As an artist, I am concerned with many issues in art and although the narrative holds a dominant position in my work, my paintings are designed to address the viewer on many levels. The sheer expressive content of my work oftentimes confronts the viewer head on, challenging him or her to experience my reality in a context that transcends the boundaries of an able-bodied existence. The paintings personally address any kindred spirit who has ever felt isolation, physical or emotional pain, dysfunctional relationships or loss of control. My impetus has never been to compete for the "cutting edge" in painting arenas, but rather to document the human condition. I found myself following in the footsteps of certain artists and writers whose discovery helped to validate within myself the autobiographical or highly personal nature of my work; artists such as Frida Kahlo, Ivan Albright, Russell J. Sether, Maya Angelou and countless other writers and poets. Like them, I discovered an inner strength and a certain freedom in disclosing all of my most intimate secrets to the world and my reward has been the intimate connection that I create with the viewer. UP FROM THE ASHES, my new series of paintings in progress, refers to the mythological Phoenix bird who according to legend, was consumed in fire and was then miraculously reborn out of its own ashes. I believe that like the Phoenix bird, we too are reborn each time we survive the fire of adversity and that our greatest inner strengths and compassion are gifts that are oftentimes born out of tragedy. We can only truly understand our humanity when we have been consumed by it.
The convoluted visual framework that weaves together the symbolic imagery in my work is designed to engage the viewer on yet another level. My paintings are a pictorial blend of exaggerated gestural images, improbable hand signals, artificial color, botanical references, symbolic iconography, anatomical anomalies, illusionistic "uncertainty" and a suspension of time, all of which are visually depicted within a single spatial reality. Typology, the study of symbols and/or a doctrine of theological "types" offers a broad base from which to gather the seeds for my "players". These symbols and character "types", combined with other visual stereotypes and my abundant use of religious iconography, such as Christ-like references, classical columnar architecture and drapery, idealization of the figure and Baroque compositional elements, are intended to infer parallel links between me and the archetypes depicted.

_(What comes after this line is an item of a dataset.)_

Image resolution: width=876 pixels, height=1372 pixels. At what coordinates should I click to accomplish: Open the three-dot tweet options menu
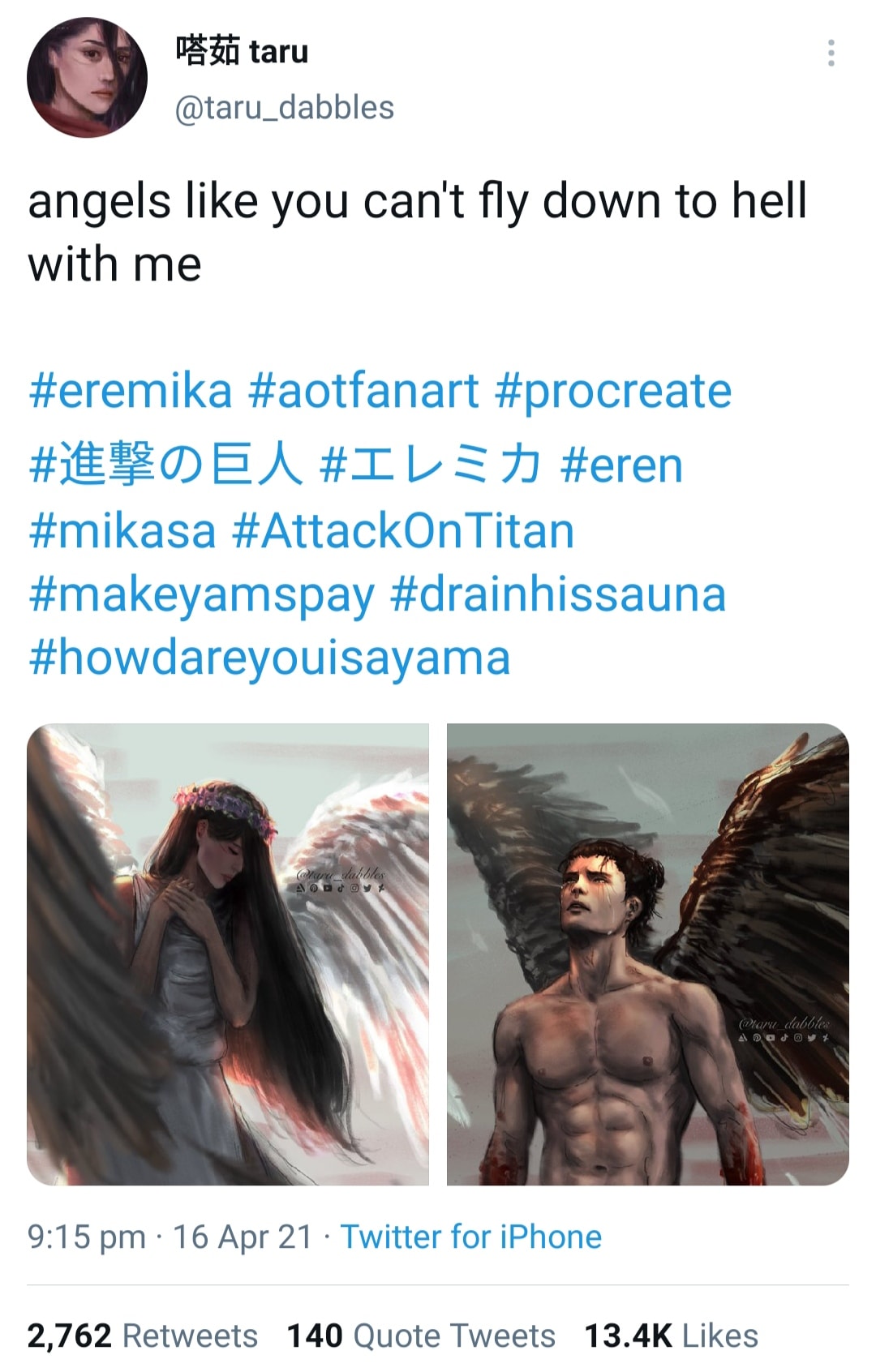pyautogui.click(x=831, y=53)
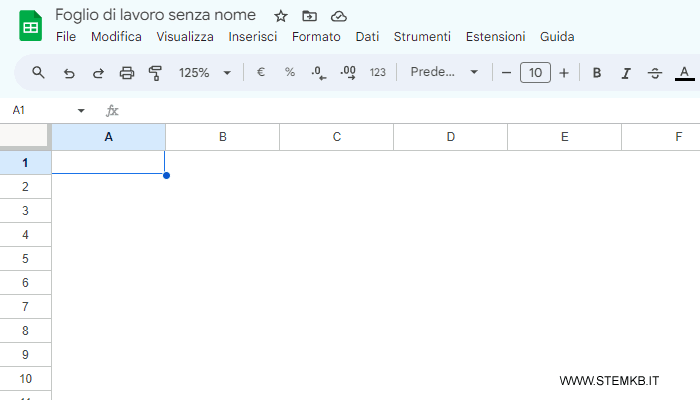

As a body of work, the paintings reveal not only my predilection for allegorical self-documentation, but also my passion for art history as well as the religious and expressive iconography of the Old Masters. I have this endless fascination with strong images and the emphatic weight of symbols, including everything from the old circus banners of the great American midway to classical, religious, and contemporary icons. Although my style reflects various periods in art it can not be attributed to any one movement in particular. My work borrows heavily not only from sixteenth and seventeenth century Mannerist and Baroque imagery as well as from the Renaissance, but also from the powerful and complex visual hyperbole of the surrealist movement. From within the conceptual framework of all these periods the visual genesis of my work is determined. In addition, I would like to revive the diminishing role of the allegorical language that was once so profound in classical narrative painting. My goal is not only to pay homage to these conventions in a manner that reflects the grandeur and high drama of those golden ages, but also to extract, distill and reinterpret those traditions into my own personal visual poetry.